I saw the doctor out, then brought Marilise downstairs. She wanted to write some Christmas cards and had left it almost too late to make the last posting day.

‘I’m sure they are very mean about it,’ she grumbled, picking up her pen. ‘There was a time when you could post your cards on Christmas Eve and they would still get there. I suppose you have done yours already?’

‘Not at all,’ I said, grinning. ‘I’m usually lucky if mine get there for New Year.’

‘You surprise me,’ said Marilise. ‘So organised in work.’

‘But not in life?’ I asked.

‘I thought you would have done them on December the first. Well, go and get them now, and keep me company. We can try to remember the names of our friends’ children together.’

I ran upstairs to get the cards I had bought, still sitting unopened in a bag, and my address book. I quickly checked my phone while I was up there, to find a message from Nick:

I’ve gone to see a friend in Exeter who needed help with some work stuff. Back tomorrow xx

Maybe that wasn’t such a bad thing, I thought, as I jogged back down the stairs. We could probably both do with some space to let things percolate. But my sensible, rational thoughts couldn’t quash the worry and sadness that had taken up residence in my heart.

‘Here they are!’ I said in an overly jolly tone to Marilise. ‘I seem to be sending fewer each year, but it’s still such a chore.’

We sat for nearly an hour writing our cards, then Marilise told me she would prefer supper in her room that evening. I joined her, then decided on an early night – surely a good sleep would make everything clearer?

The next morning, I was in the kitchen preparing the breakfast tray, when Astrid came in.

‘Oh, Laura, good morning. Can you check the time of the girls’ Christmas show this evening? I’m terribly worried I’ve double-booked myself.’

I took out my phone and looked at the calendar, giving a sharp intake of breath when I saw the date.

‘Are you all right?’ asked Astrid. ‘Have you double-booked as well?’

‘No – no, it’s okay,’ I said. ‘The show starts at seven, but I’ll get there earlier and help Sofia get dressed.’

‘You’re an angel,’ said Astrid, heading for the door again. ‘See you later!’

I was glad that it had only been a flying visit, as my legs gave way and I sat down heavily on a chair. I rubbed at my tightening chest and stared at the floor. It wasn’t the time that had shocked me, but the date. The anniversary of Paulo’s death. And I hadn’t realised. After a few minutes, despite my limbs feeling weak and shaky, I stood up again. The task of preparing breakfast had suddenly taken on a huge importance where continuing to sit there limp and helpless compounded my self-loathing. I went through the motions on autopilot, fighting the nausea that was churning in my stomach. Every year up until now I had today’s date emblazoned on my mind for weeks before it arrived.
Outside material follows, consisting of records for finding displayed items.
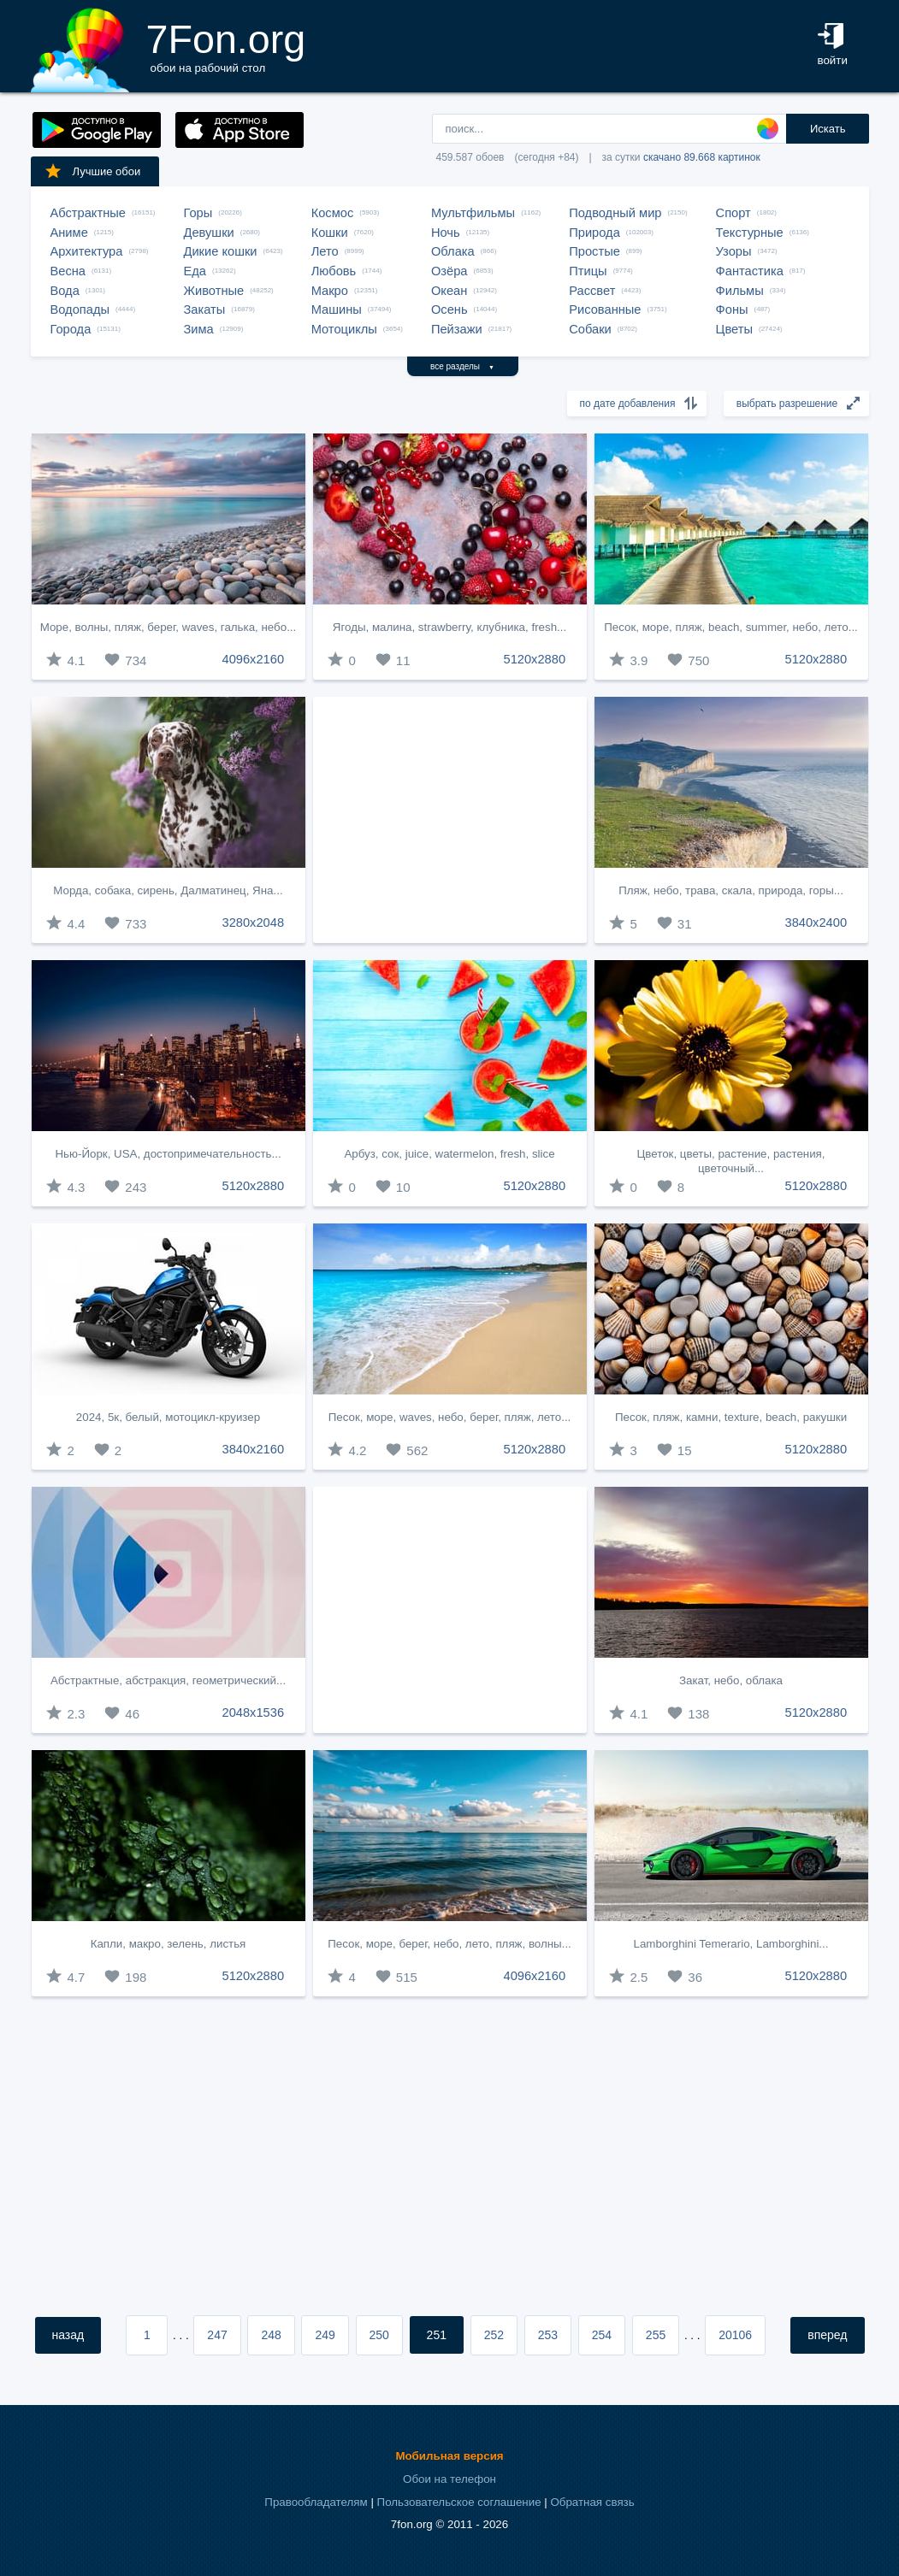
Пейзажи (456, 329)
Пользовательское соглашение (459, 2502)
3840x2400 (816, 922)
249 (324, 2335)
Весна (68, 271)
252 (494, 2335)
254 (602, 2335)
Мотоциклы (344, 329)
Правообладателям (315, 2502)
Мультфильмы (473, 213)
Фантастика (750, 271)
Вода (65, 291)
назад (68, 2335)
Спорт (733, 213)
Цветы (734, 329)
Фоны (732, 309)
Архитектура (86, 251)
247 (217, 2335)
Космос (332, 213)
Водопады (79, 309)
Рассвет (592, 291)
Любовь (334, 271)
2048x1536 (253, 1712)
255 (655, 2335)
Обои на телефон (449, 2479)
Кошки (329, 232)
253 (548, 2335)
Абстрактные (88, 213)
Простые (594, 251)
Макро (329, 291)
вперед (827, 2335)
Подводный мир (615, 213)
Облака (453, 251)
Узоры (734, 251)
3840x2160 (253, 1449)
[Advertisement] (450, 820)
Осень (449, 309)
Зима (199, 329)
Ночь (445, 232)
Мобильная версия (449, 2455)
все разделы (462, 366)
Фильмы (740, 291)
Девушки (209, 232)
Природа (594, 232)
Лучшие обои (92, 171)
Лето (325, 251)
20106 (735, 2335)
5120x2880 (535, 659)
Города (71, 329)
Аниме (69, 232)
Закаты (205, 309)
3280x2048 (253, 922)
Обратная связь (592, 2502)
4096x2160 (253, 659)
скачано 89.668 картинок (701, 157)
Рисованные (605, 309)
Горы (198, 213)
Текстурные (750, 232)
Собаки (590, 329)
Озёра (449, 271)
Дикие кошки (220, 251)
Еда (195, 271)
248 (271, 2335)
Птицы (587, 271)
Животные (214, 291)
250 (379, 2335)
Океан (449, 291)
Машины (336, 309)
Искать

Scrupulously, I had set aside time on the actual day to honour his memory, looking at photos and making a donation to the charity that had supported us in his final days. And this year I had been too distracted by all the trappings of Christmas I had sworn off as well as, of course, Nick, to bother remembering. I threw the knife I had been using into the sink and picked up the immaculate breakfast tray.At least I could still do my job properly. The thought brought me little comfort.
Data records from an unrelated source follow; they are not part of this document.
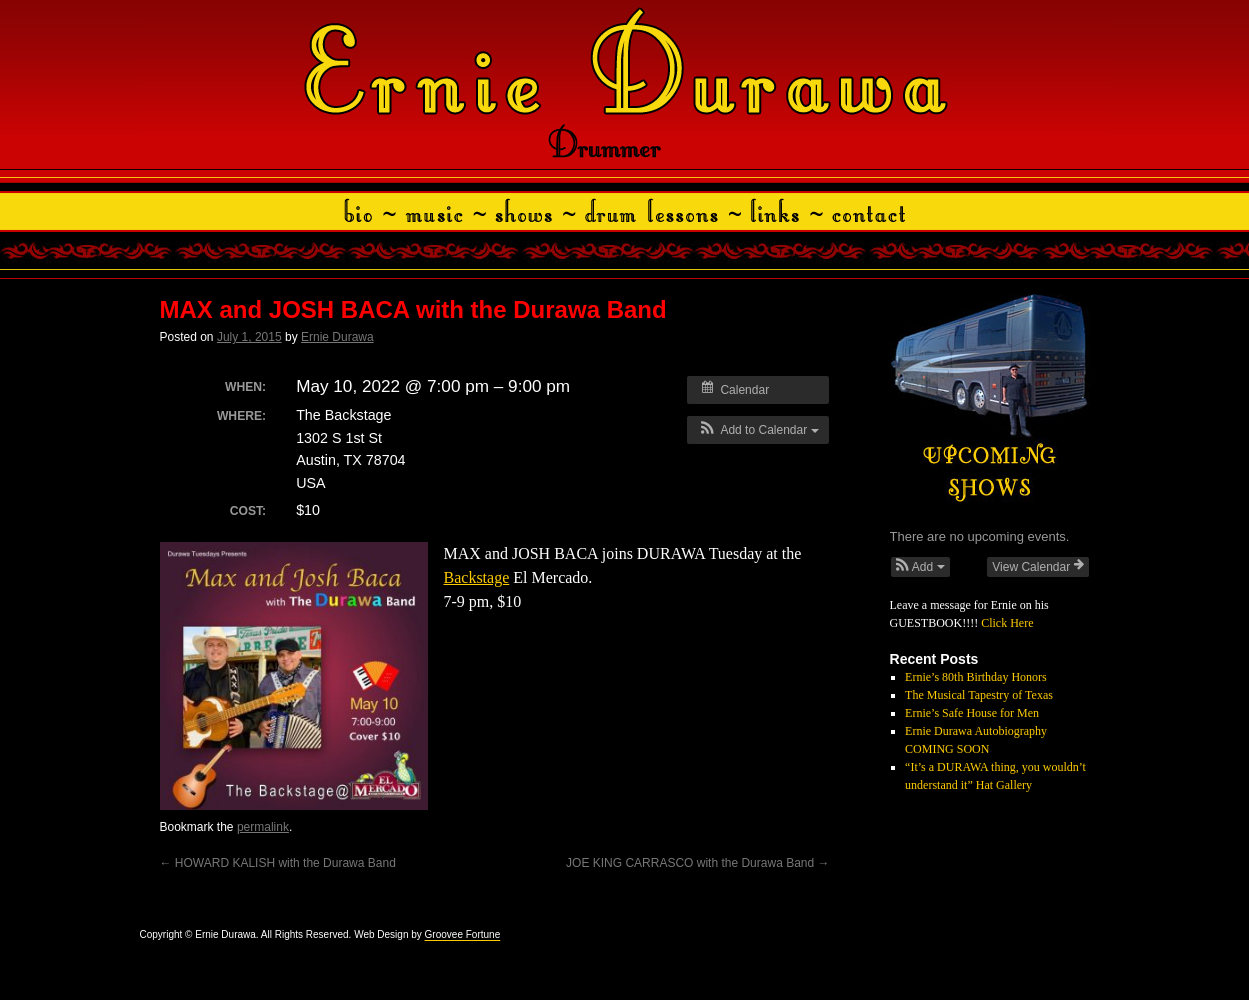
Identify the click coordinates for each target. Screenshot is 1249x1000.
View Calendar (1037, 566)
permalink (263, 827)
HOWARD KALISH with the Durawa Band (278, 863)
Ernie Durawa (337, 337)
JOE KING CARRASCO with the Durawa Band (697, 863)
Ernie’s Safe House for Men (972, 713)
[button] (757, 430)
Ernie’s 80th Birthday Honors (976, 677)
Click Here (1007, 623)
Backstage (477, 577)
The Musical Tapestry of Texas (979, 695)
I carried the tray upstairs and went through the morning routine with Marilise, trying to be cheerful and professional, but knowing that my voice and behaviour were strained. Eventually, after fiddling fastidiously with the curtain tiebacks, I sat down and poured tea that I didn’t think I would be able to drink through my constricted throat.

Marilise put her hand on my arm.

‘Laura?’

I jumped.

‘Oh, sorry, let me do your toast.’

‘Let me do my own toast,’ she said gently. ‘Something has upset you; please tell me, if you can.’

I looked into her kind eyes, then dropped mine.